Trump’s Fourth Amendment Arguments and the Mar-a-Lago Search

by Matthew Tokson

Following the FBI’s search of Former President Trump’s Florida estate, most attention has focused on Trump’s call for a special master to review the seized documents. Trump filed a complaint in federal court asking for the appointment of an external party to review each of the documents to filter out those that implicate executive or attorney-client privilege. As fate would have it, his case was assigned to Judge Aileen Cannon, a Trump appointee. Before the government's response brief was submitted, Cannon issued a preliminary order indicating her intention to appoint a special master. On Labor Day morning, she granted the request for a special master and and enjoined the DOJ from further reviewing any seized documents. At the least, Trump has succeeded in delaying the investigation and obtaining a thorough privilege review.

Ultimately, however, Trump's complaint is largely premised on Fourth Amendment claims rather than privilege claims. His strategic goals appear to involve scrutinizing the warrant affidavit, having the documents returned to him on the basis of a Fourth Amendment claim, and/or suppressing the documents in a subsequent prosecution. Trump says that, following the special master’s privilege determinations, he “will establish standing to contest the unconstitutional search.” This post evaluates the Fourth Amendment arguments that are the basis of Trump’s motion. 

The very first argument in Trump’s motion is that the search warrant obtained by the FBI for his estate was “facially overbroad” under the Fourth Amendment. This turns out to be an oddly narrow objection. Trump notes that the warrant permitted the seizure of, among other things, “Any physical documents with classification markings, along with any containers/boxes…in which such documents are located, as well as any other containers/boxes that are collectively stored or found together with the aforementioned documents and containers/boxes.” In other words, if agents found a classified document, they could seize the box that it was located in, plus any boxes stored along with that box. Trump objects to this last part, arguing that it makes the warrant too broad. He would limit the FBI to only those boxes containing obviously classified documents. 

The specificity of search warrants is not a frequently litigated issue, for several reasons. The particularity requirement is generally not rigorous, and countless courts have noted that it must be applied with a “practical margin of flexibility.” For example, in a complex investigation, extensive searches may reasonably be conducted in order to piece together the “puzzle” of criminal activity. And even sweeping statements in a warrant are generally not invalidated as overbroad; instead they are typically construed to allow the seizure of any documents relating to the crimes listed in the warrant.

**PROVIDED MATERIAL:**

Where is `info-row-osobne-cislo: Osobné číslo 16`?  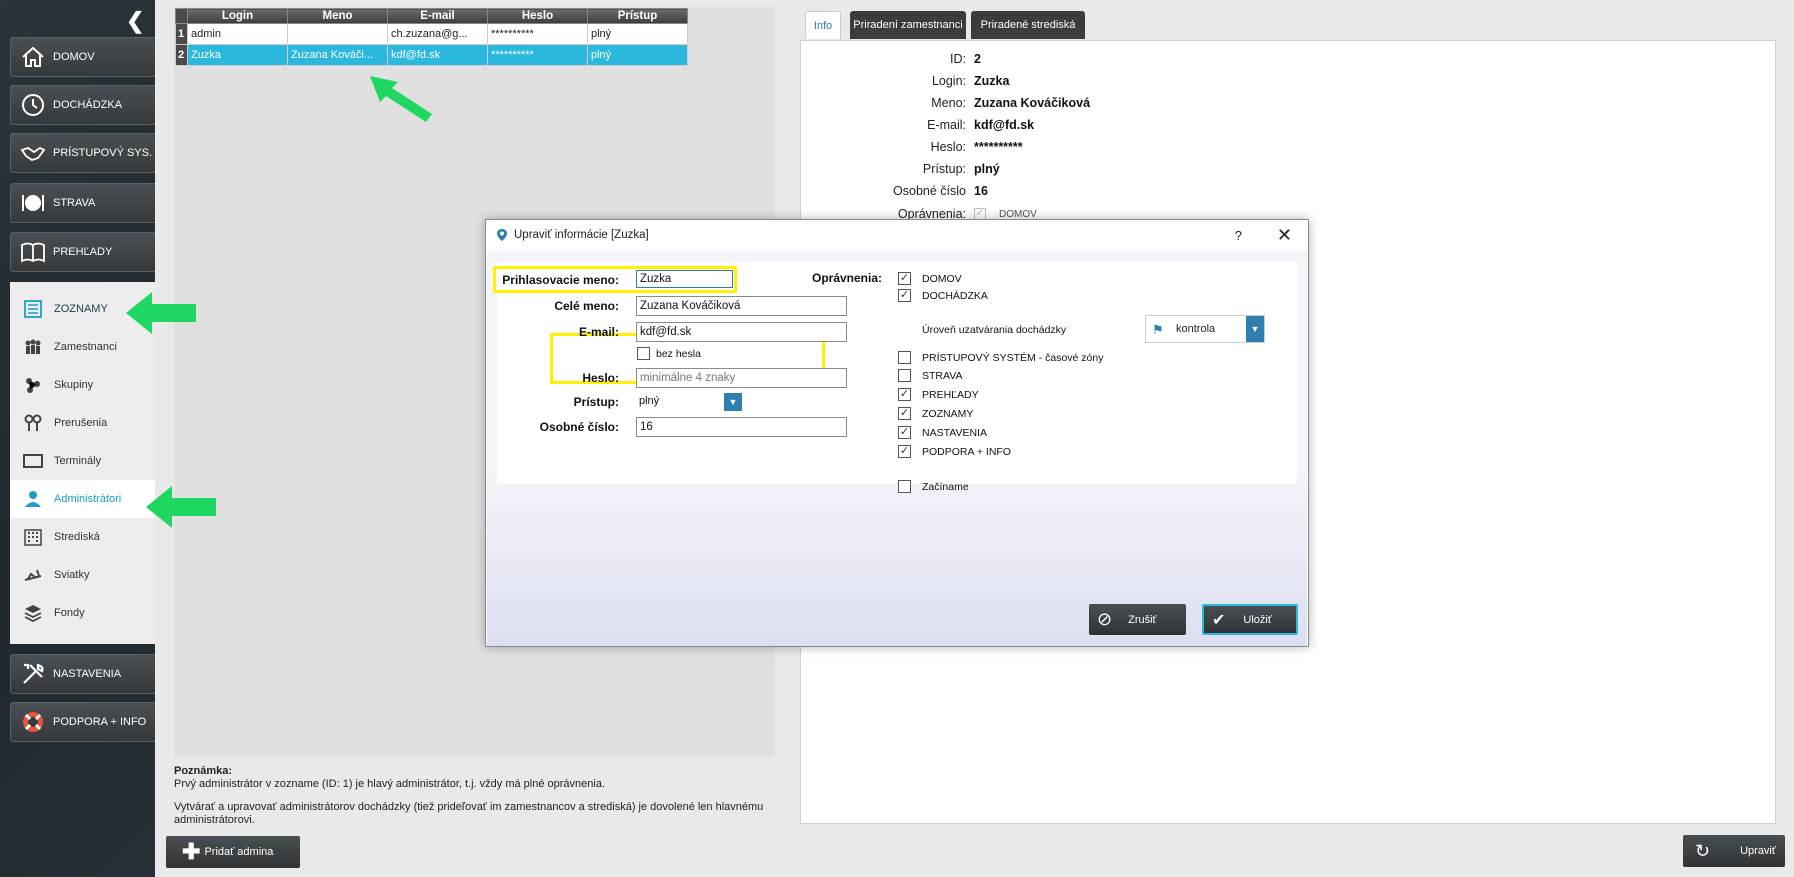 info-row-osobne-cislo: Osobné číslo 16 is located at coordinates (1051, 194).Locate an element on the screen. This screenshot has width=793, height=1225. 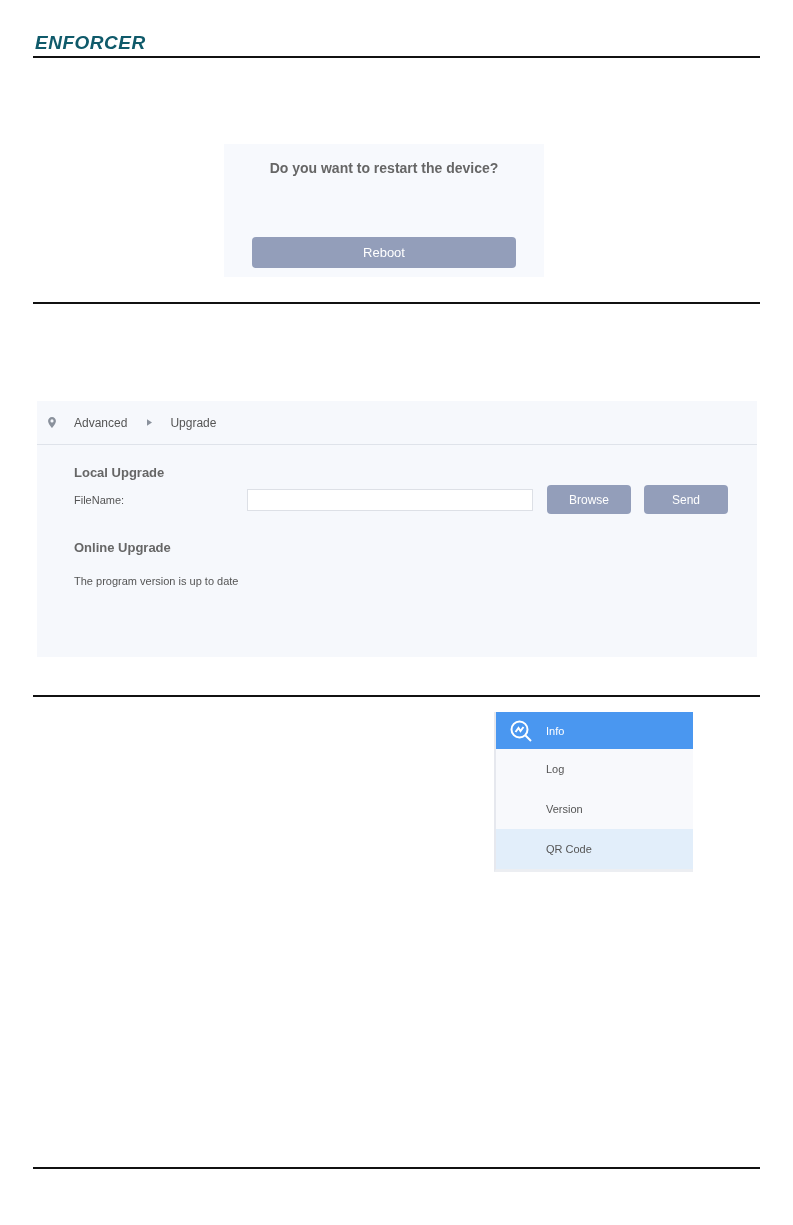
location-pin-icon is located at coordinates (52, 422).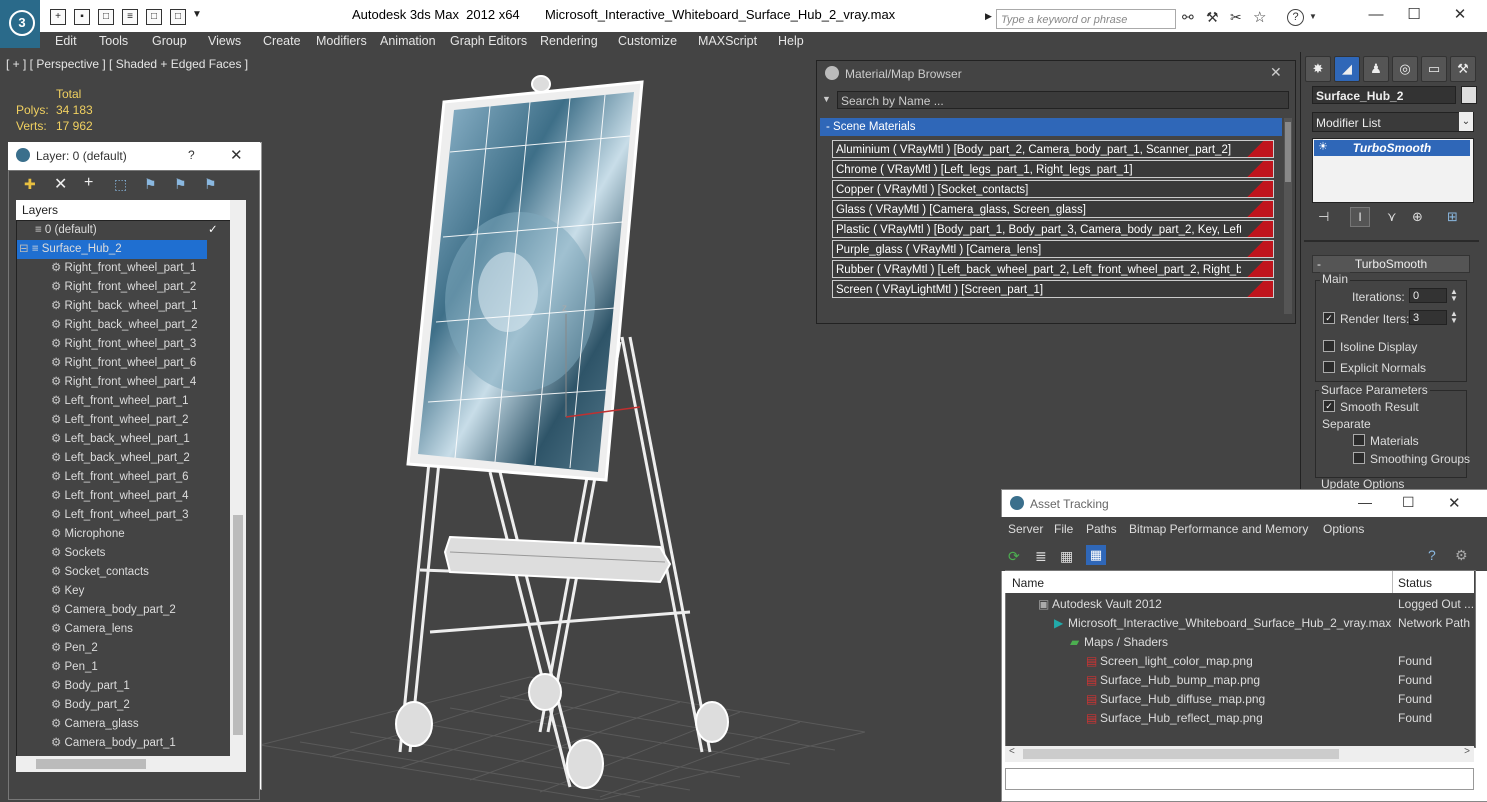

**REQUIRED WORK:**
a - Please duplicate the part of the post on the Mar-a-Lago search that opens with the words containing "Ultimately, however, Trump's" and closes with "of Trump’s motion.".
b - In the post on the Mar-a-Lago search, what strategic goals does Trump appear to have?

**SOLUTIONS TO THE PROBLEMS:**
a -
Ultimately, however, Trump's complaint is largely premised on Fourth Amendment claims rather than privilege claims. His strategic goals appear to involve scrutinizing the warrant affidavit, having the documents returned to him on the basis of a Fourth Amendment claim, and/or suppressing the documents in a subsequent prosecution. Trump says that, following the special master’s privilege determinations, he “will establish standing to contest the unconstitutional search.” This post evaluates the Fourth Amendment arguments that are the basis of Trump’s motion.

b -
- Scrutinizing the warrant affidavit
- Having the documents returned to him on the basis of a Fourth Amendment claim
- Suppressing the documents in a subsequent prosecution